RAA Lateral Flow Detection Kit

RAA Lateral Flow Nucleic Acid Amplification

The RAA Lateral Flow Nucleic Acid Amplification system is developed for fast and sensitive nucleic acid amplification with visual detection using lateral flow strips. Designed for professional laboratory use, the kit amplifies DNA or RNA targets using recombinase-aided amplification (RAA), an isothermal technology that mimics natural cellular processes to synthesize double-stranded DNA at a constant temperature.

Operating at temperatures between approximately 37–42 °C, the system enables rapid nucleic acid amplification without the need for thermal cycling. When combined with labeled primers and probes, the amplification products can be detected using a lateral flow strip that generates visible lines indicating the presence of the target sequence. This approach enables highly sensitive detection while maintaining a simplified molecular workflow.

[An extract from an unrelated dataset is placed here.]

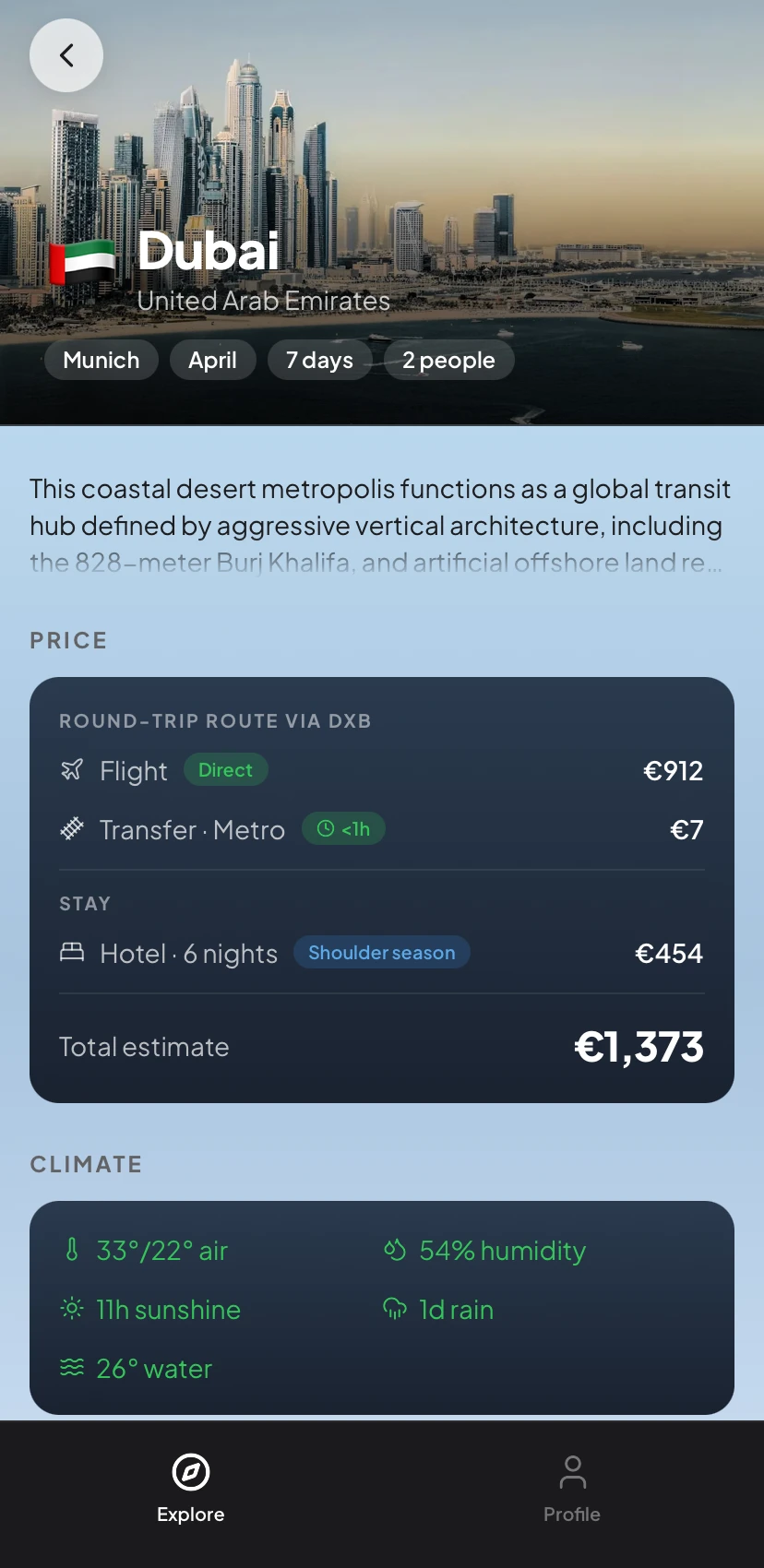Edit the 2 people travelers chip
This screenshot has height=1568, width=764.
pyautogui.click(x=448, y=360)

The kit includes lyophilized amplification tubes containing the enzyme mix, together with essential reaction components optimized for efficient amplification and lateral flow detection.

Kit Components

The RAA Lateral Flow Nucleic Acid Amplification kit typically includes the following components:

-Lyophilized amplification tubes containing enzyme mix
-Buffer VI
-Magnesium acetate I
-Positive control material
-Forward primer for positive control
-Reverse primer for positive control
-Lateral flow probe for positive control
-Purified water
-Instruction manual
Note: Lateral flow test strips are not included and must be supplied separately.

Supported Targets

The kit supports nucleic acid amplification of:

• DNA targets
• RNA targets (when using RT-RAA variants)
• Synthetic control templates
• Extracted nucleic acids from biological samples

Compatible Applications

Typical workflows include:

• Molecular assay development
• Rapid nucleic acid screening
• Research-based pathogen detection
• Validation of custom primer and probe sets

Simple and Streamlined Protocol

Lateral flow detection workflow

1. prepare mastermix of reagents buffer, magnesium acetate and primer-probe mix
2. open tube with freeze-dried reagents and add mastermix into the inner surface of the tube lid
3. add extracted nucleic acids to the lid as well
4. close tube, short-spin and mix by pulse-vortexing
5. place tube in your heating block or instrument
6. incubate reactions for 20 minutes (at approx. 37-42°C)
7. open the tube and dilute the amplification mix 1:10 with PBS
8. add the diluted amplified nucleic acids to your detection lateral-flow strip

The amplification process typically generates detectable results within 15–30 minutes, allowing rapid nucleic acid detection for research and assay development workflows.